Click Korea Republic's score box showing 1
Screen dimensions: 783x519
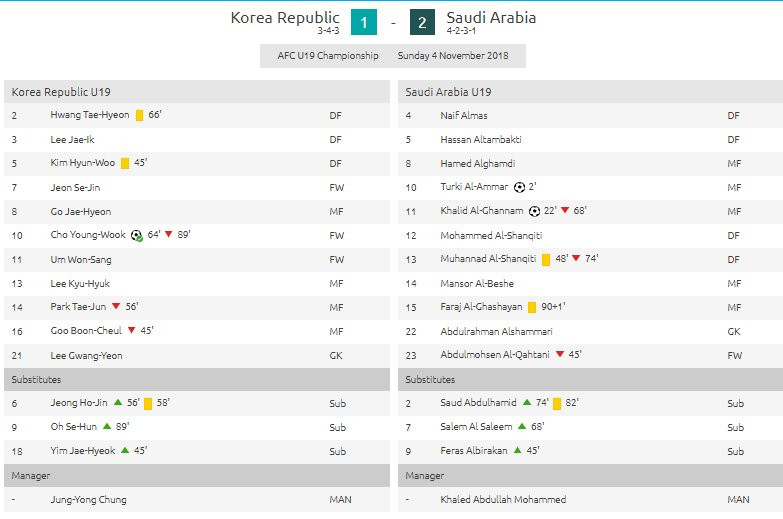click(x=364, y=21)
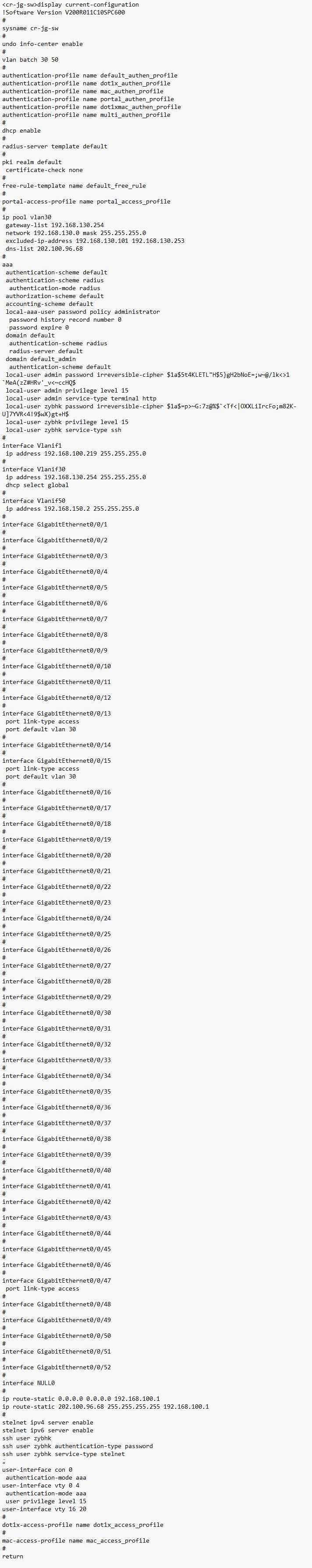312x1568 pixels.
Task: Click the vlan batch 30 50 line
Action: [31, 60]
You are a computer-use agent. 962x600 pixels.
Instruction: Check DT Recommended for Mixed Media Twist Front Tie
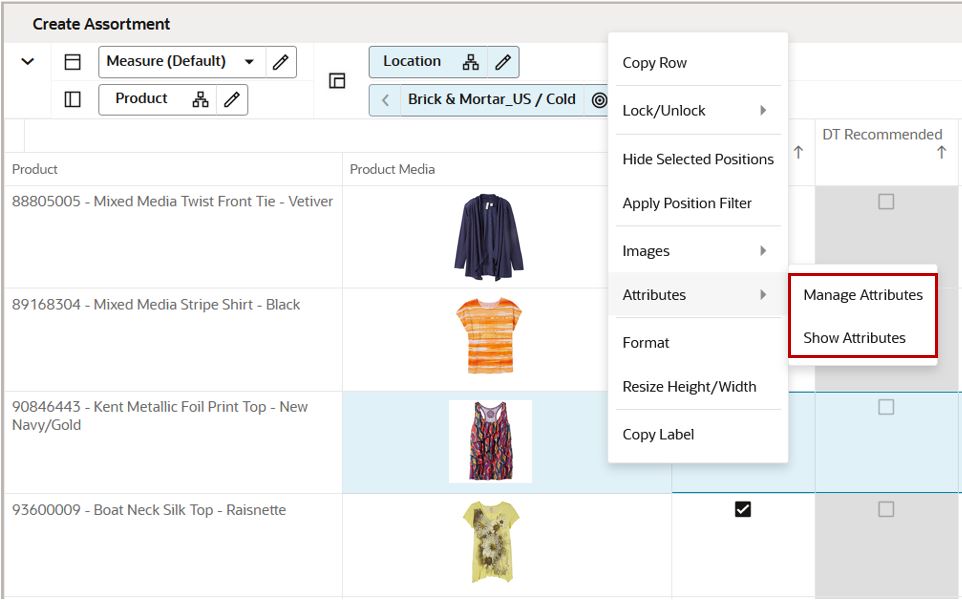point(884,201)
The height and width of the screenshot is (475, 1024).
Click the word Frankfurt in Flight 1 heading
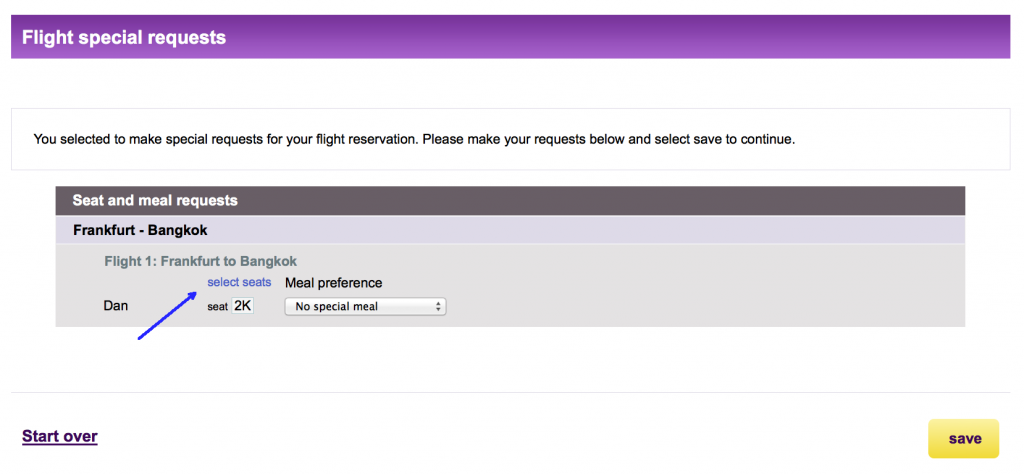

▸ PROBLEM: Leaving the pictures out, print every line of the listing exactly.

▸ WRITTEN REPLY:
Click Korea Republic's score box showing 1
Screen dimensions: 783x519
click(x=364, y=21)
312x1568 pixels.
Task: Click the vlan batch 30 50 line
Action: [31, 60]
You are a computer-use agent. 962x600 pixels.
Instruction: Check DT Recommended for Mixed Media Twist Front Tie
point(884,201)
The height and width of the screenshot is (475, 1024).
Click the word Frankfurt in Flight 1 heading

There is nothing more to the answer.